» AVAILABLE DATA:

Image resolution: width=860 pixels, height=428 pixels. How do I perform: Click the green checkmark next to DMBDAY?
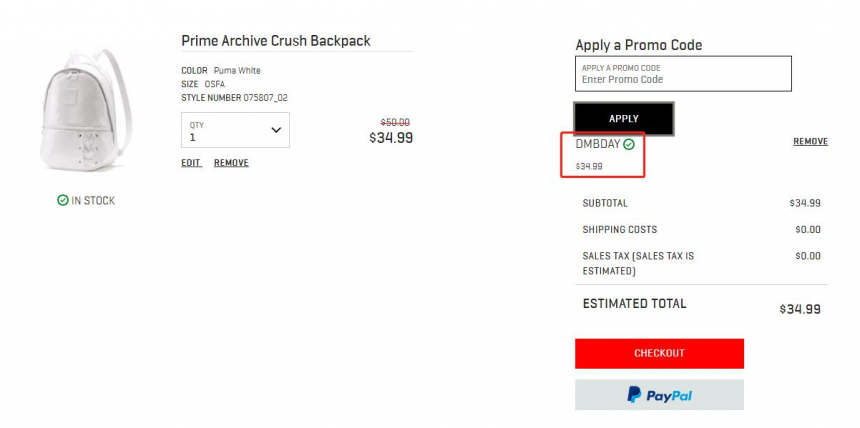629,144
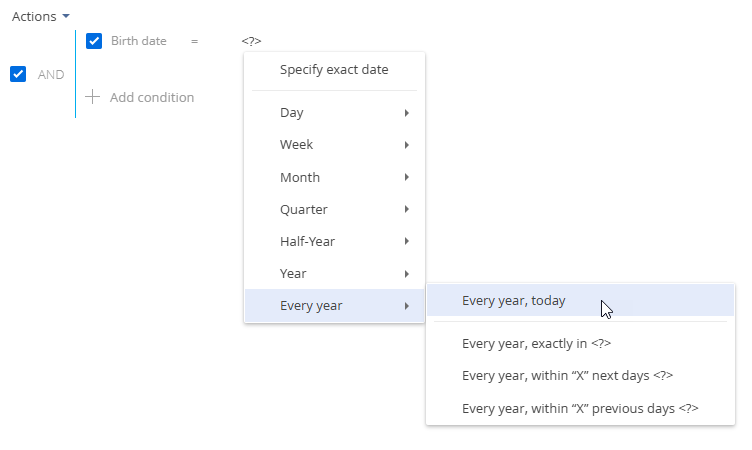Click the Every year submenu arrow

pos(407,306)
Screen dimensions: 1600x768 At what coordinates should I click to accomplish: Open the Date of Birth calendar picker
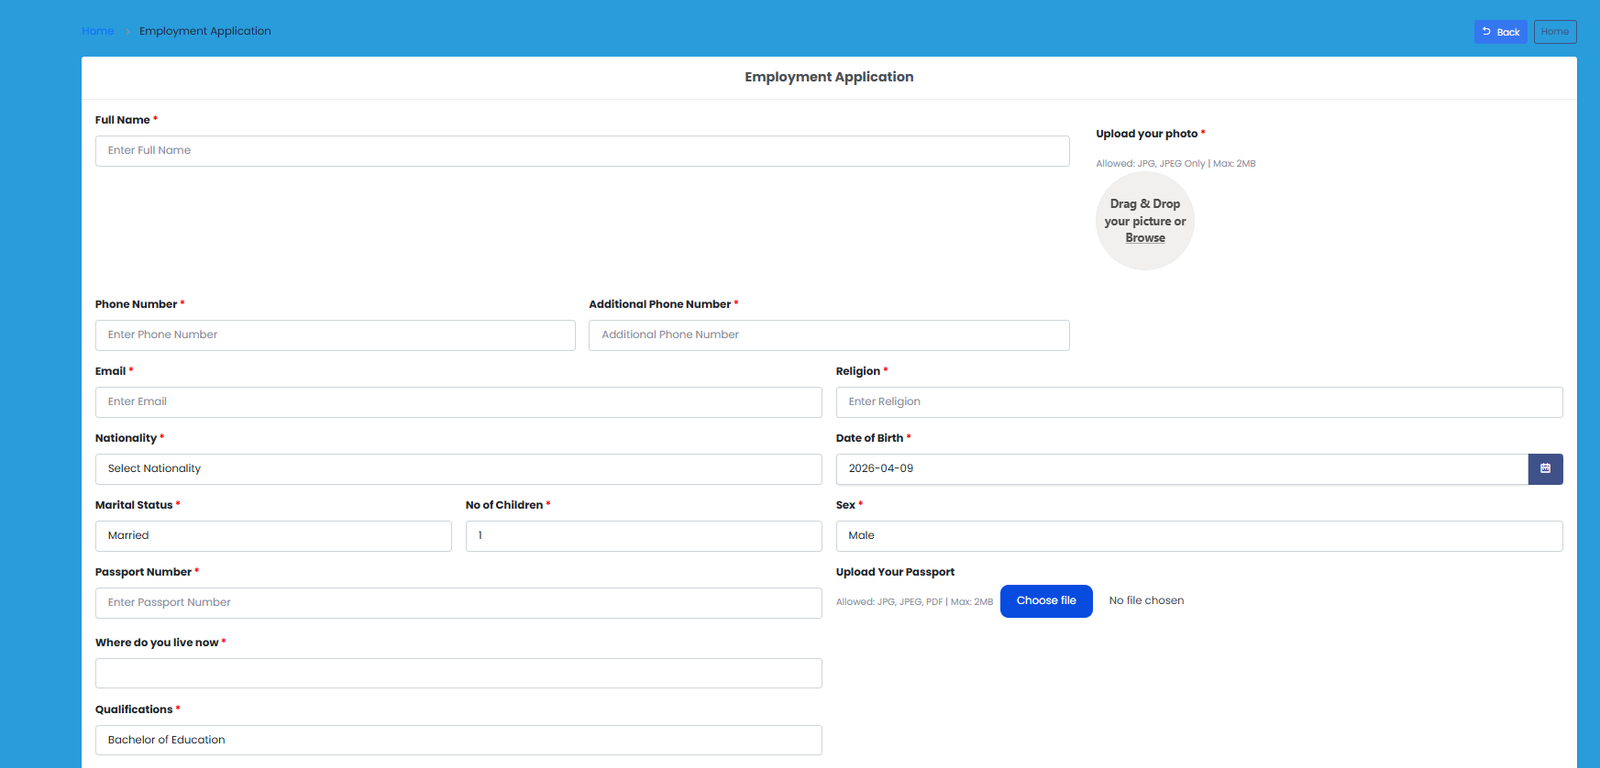(1545, 469)
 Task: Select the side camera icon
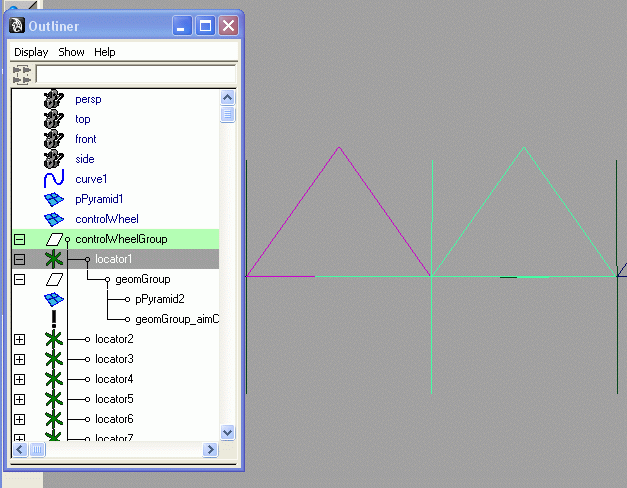54,159
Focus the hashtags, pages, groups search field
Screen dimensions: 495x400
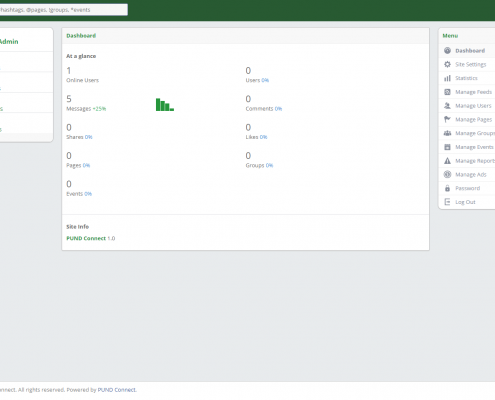click(x=63, y=10)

» TASK DESCRIPTION:
Reproduce, word for word, every line from the one that contains "Screen dimensions: 1600x768" to the end of the data, including both ends; omit all pictures.

» EXERCISE RESULT:
Screen dimensions: 1600x768 At what coordinates should I click to accomplish: Open the Date of Birth calendar picker
(1545, 469)
 Task: Select the side camera icon
54,159
Focus the hashtags, pages, groups search field
Screen dimensions: 495x400
click(x=63, y=10)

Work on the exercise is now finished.